PROVIDED TEXT.

Why Has TV News Lagged Behind Entertainment TV?

July 15th, 2006 4:30 PM

At the beginning of each TV season, the cable and broadcast television networks trot out their new lineups for an ever-jaded and cynical bunch, the nation's TV critics. Despite their grousing about shows, Aaron Barnhart writes, tv crix realize they shouldn't be complaining because in many ways, entertainment television has never been better in this country than it is now. So why is it that news television fails to inspire much enthusiasm? My thoughts follow this excerpt from Barnhart's piece:

Here inside the Ritz-Carlton ballroom, we may be suffering from chills, bloggerhea and other work-related ailments, but we're not kidding ourselves: We know our jobs are great.

And that's because it's a pleasure to write about TV shows that, on the whole, are now better made and better written than movies are. Every day, thousands of people walk out of the store with a home theater and soon discover the joys of staying at home as opposed to the cineplex, where their choices have dwindled thanks to the divide-and-conquer demographic madness that has gripped Hollywood. (If only the Caribbean pirates would wear Prada, as my friend Gary Dretzka recently joked.)

GIVEN INFORMATION.
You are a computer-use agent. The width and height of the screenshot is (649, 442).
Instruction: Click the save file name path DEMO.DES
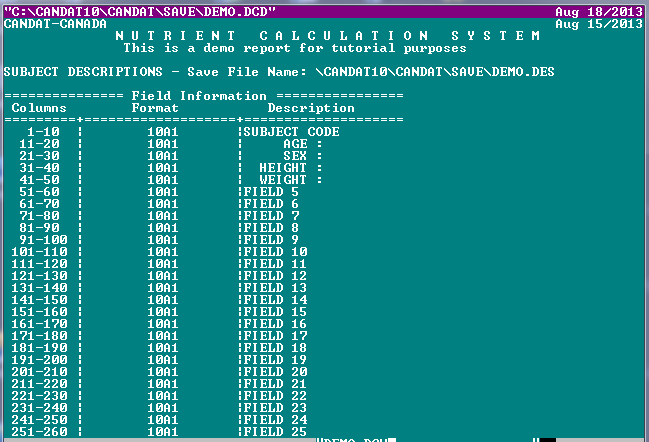point(435,72)
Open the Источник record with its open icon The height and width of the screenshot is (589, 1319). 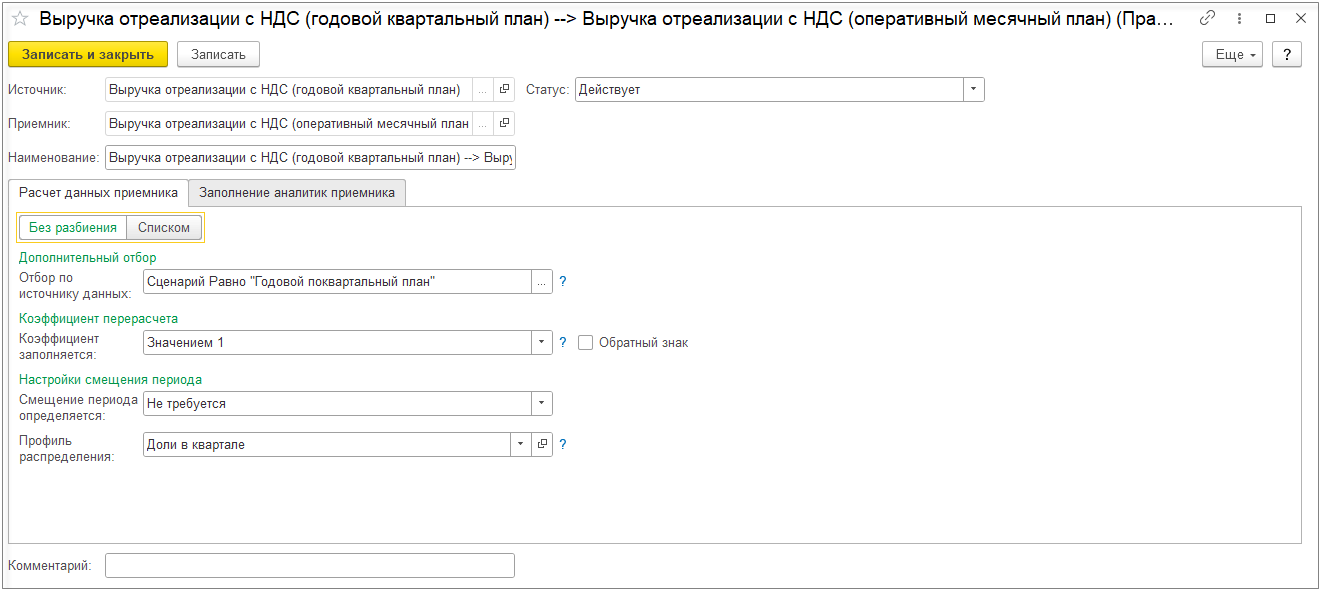[504, 90]
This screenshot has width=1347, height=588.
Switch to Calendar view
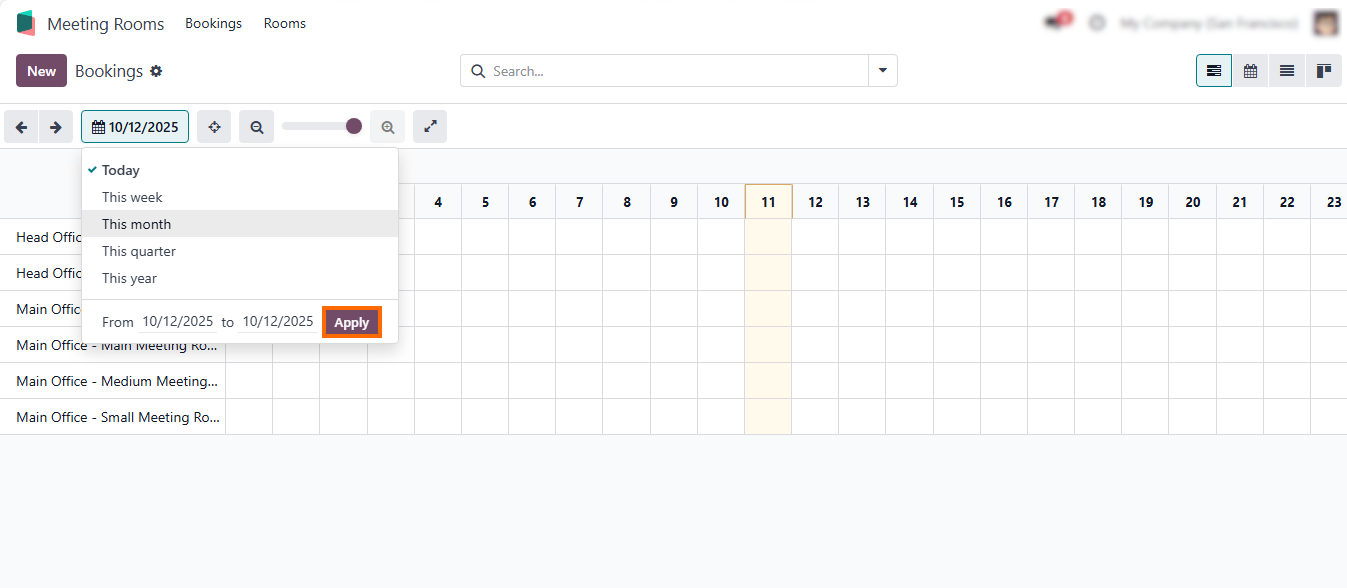coord(1250,71)
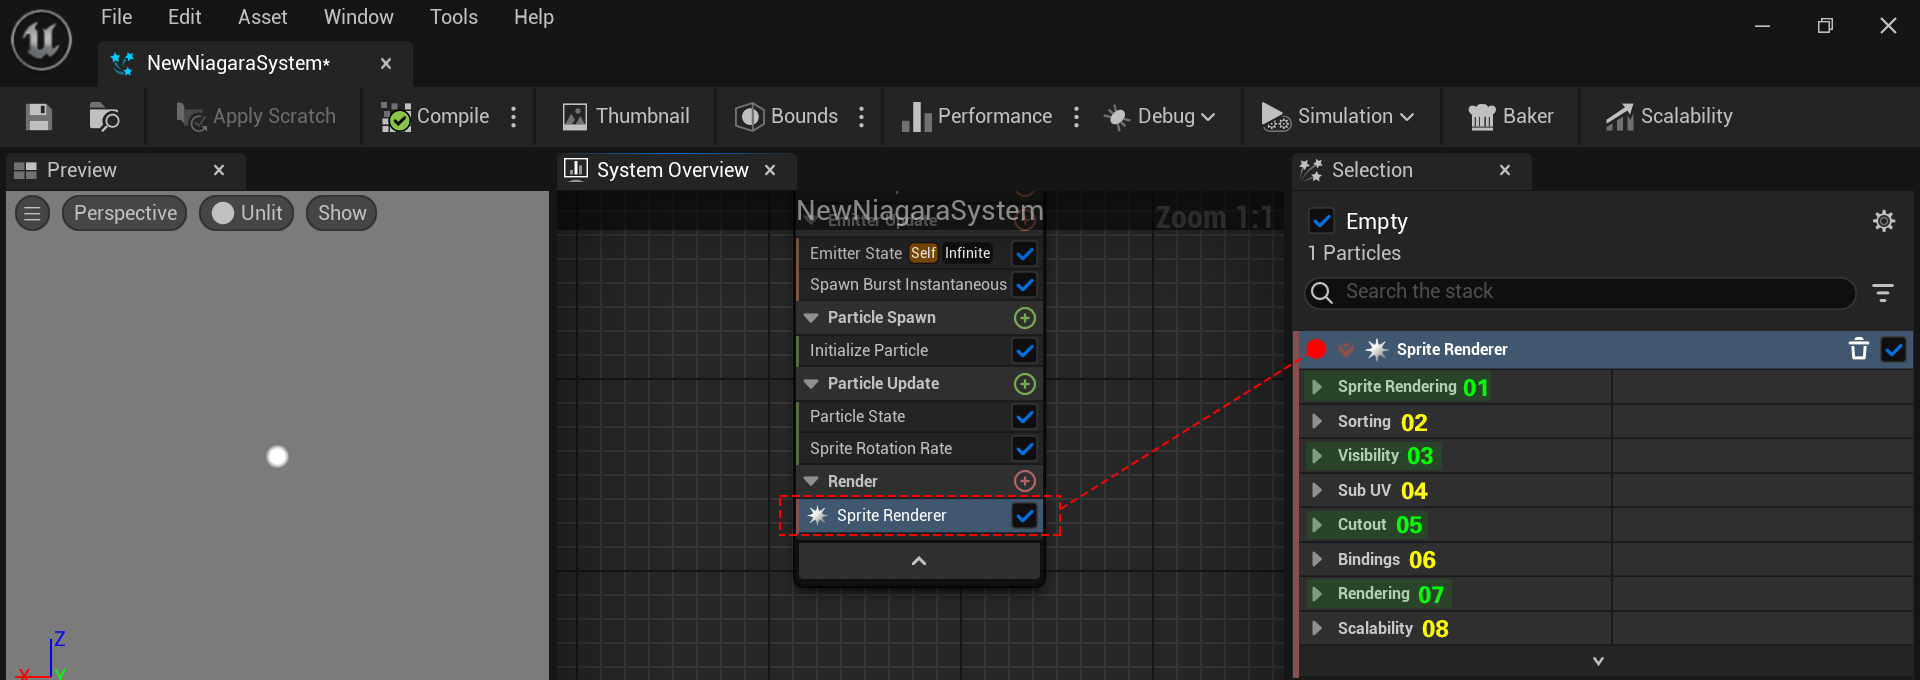Click the Save asset floppy disk icon
1920x680 pixels.
coord(39,117)
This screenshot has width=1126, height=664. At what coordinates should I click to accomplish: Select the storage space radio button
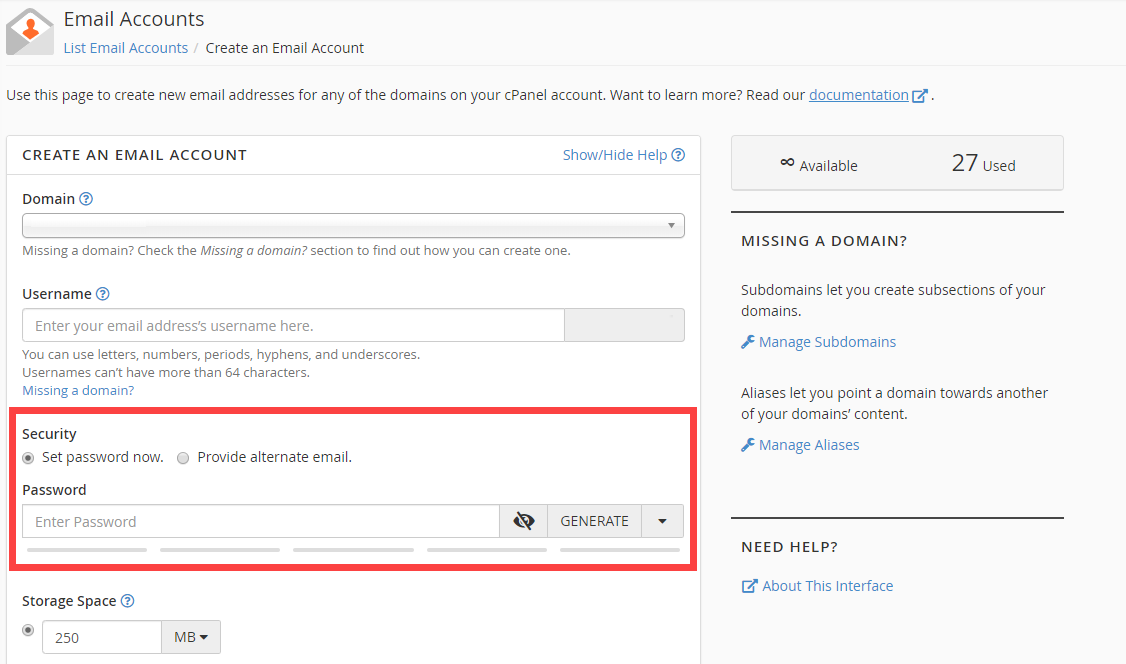click(28, 630)
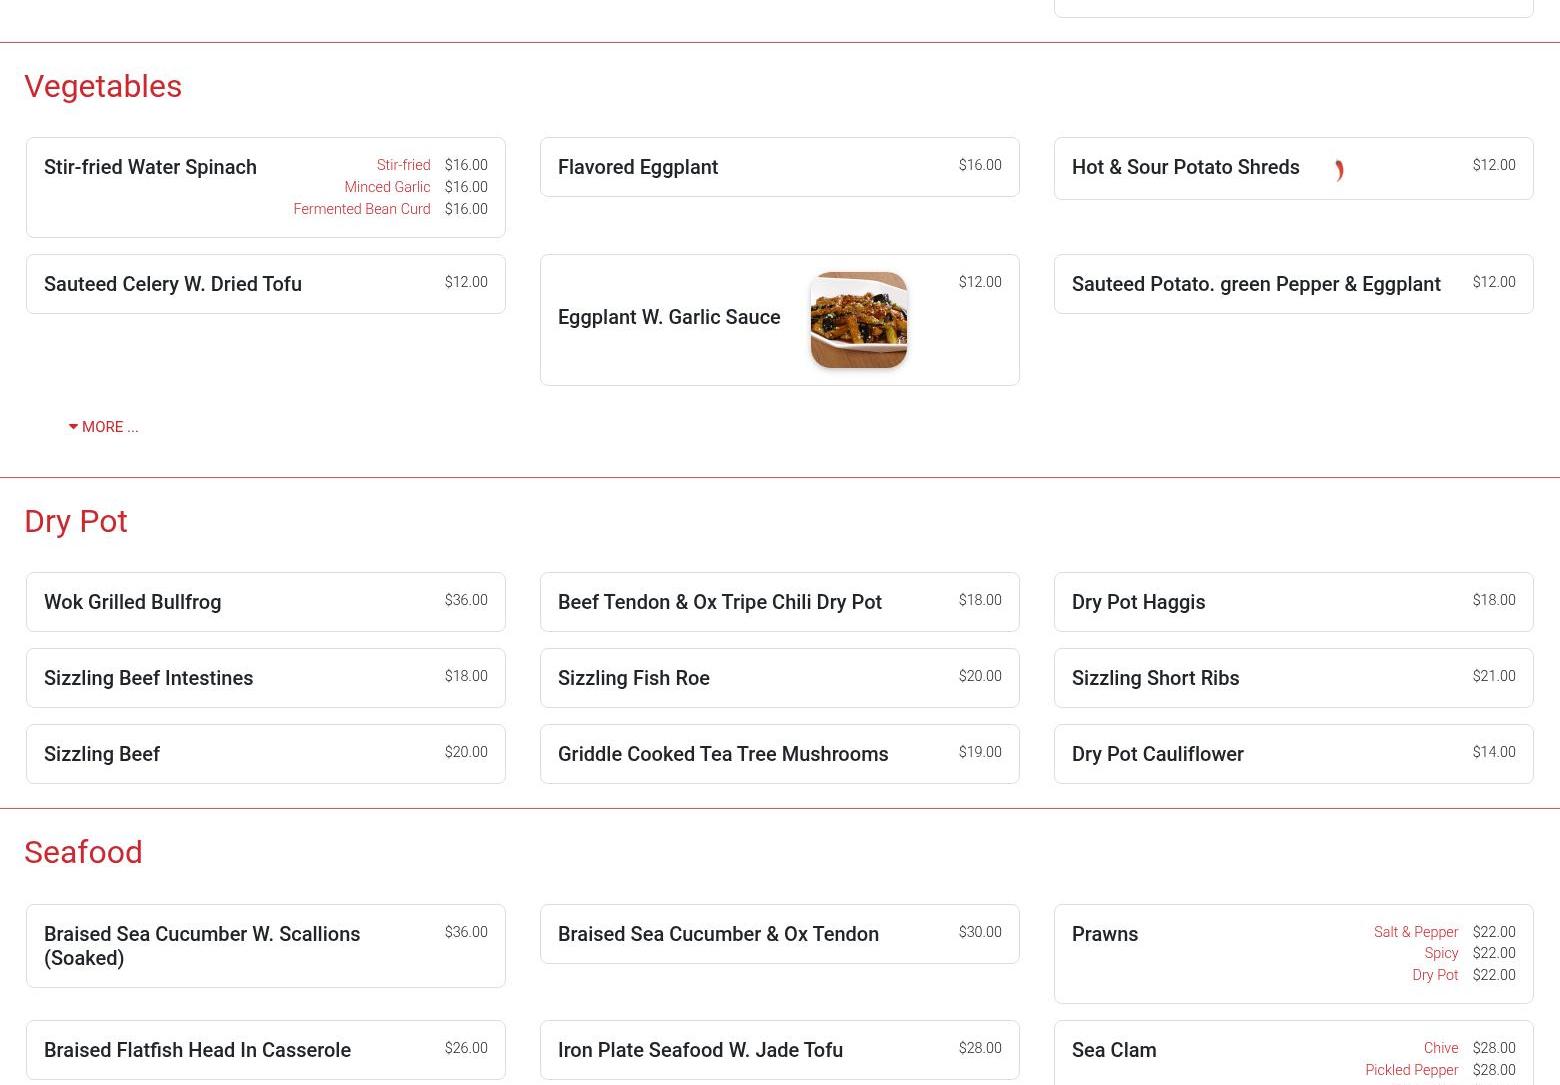Choose the Prawns Dry Pot option

1434,975
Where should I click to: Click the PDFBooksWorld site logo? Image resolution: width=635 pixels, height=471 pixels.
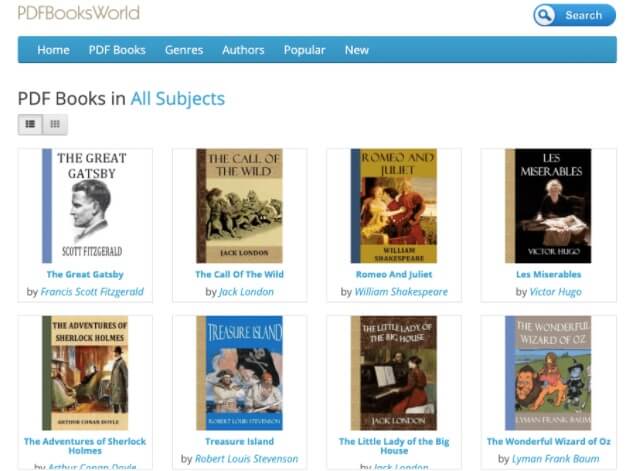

EXERCISE. Continue the post about why TV news has lagged behind entertainment television, starting after its final sentence.

REPLY TO THE EXERCISE.
Prime time television is more entertaining, more satisfying and -- as Stephen Johnson convincingly argued in his book Everything Bad Is Good For You -- more challenging than it has ever been. We're living in a golden age for TV entertainment.

So why is it that the situation for TV news is trending in exactly the opposite direction? Why is it more insipid, sensational and facile than ever? Why are Americans who rely on television as their main source of information less informed than ever? [...]

As a critic, the failure of TV news appears to have the same two handmaidens as the success of TV entertainment. Technology has not improved the scope or span of the average American news consumer's diet. This chapter is not fully written, of course, because video on the Web is still in its relative infancy, and once it matures we may, in fact, see the convergence that Wall Street bet on disastrously in the late 1990s.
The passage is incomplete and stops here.